YOUR INSTRUCTIONS
What lines of the data hold the string "will"? Pull each one out.

DATASET CONTENT

++++++

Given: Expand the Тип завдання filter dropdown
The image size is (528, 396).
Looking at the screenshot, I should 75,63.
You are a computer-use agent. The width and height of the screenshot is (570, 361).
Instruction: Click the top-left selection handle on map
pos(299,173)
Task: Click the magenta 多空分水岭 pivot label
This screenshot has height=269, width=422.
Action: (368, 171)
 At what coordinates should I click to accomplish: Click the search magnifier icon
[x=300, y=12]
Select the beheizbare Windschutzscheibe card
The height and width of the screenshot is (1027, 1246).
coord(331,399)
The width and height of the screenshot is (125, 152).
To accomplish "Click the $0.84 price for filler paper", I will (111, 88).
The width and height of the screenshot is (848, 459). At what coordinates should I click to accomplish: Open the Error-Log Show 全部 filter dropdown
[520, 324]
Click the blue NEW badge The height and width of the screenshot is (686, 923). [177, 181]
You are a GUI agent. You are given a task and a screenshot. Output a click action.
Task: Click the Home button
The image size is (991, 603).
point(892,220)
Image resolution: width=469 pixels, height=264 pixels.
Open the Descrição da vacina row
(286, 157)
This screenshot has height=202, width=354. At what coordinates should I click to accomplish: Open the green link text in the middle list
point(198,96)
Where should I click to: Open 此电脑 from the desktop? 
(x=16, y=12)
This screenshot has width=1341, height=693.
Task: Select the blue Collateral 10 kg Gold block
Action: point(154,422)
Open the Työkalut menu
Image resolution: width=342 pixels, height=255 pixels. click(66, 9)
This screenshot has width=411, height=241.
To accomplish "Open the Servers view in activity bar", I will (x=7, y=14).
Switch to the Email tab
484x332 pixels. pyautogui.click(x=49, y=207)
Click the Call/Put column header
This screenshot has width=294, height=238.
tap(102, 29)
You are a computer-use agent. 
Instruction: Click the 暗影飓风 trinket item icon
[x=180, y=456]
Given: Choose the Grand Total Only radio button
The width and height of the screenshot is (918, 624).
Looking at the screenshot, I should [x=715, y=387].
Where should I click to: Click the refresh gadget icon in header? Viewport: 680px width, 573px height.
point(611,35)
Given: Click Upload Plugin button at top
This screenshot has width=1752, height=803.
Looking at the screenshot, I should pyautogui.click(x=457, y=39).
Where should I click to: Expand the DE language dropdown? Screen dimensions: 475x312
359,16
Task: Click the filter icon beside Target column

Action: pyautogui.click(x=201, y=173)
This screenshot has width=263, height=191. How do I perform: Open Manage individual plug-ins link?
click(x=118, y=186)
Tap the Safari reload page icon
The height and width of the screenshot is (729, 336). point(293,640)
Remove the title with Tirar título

++++++

ANSWER SECTION
To accomplish "Click the $0.84 price for filler paper", I will (111, 88).
To accomplish "Open the Servers view in activity bar", I will (x=7, y=14).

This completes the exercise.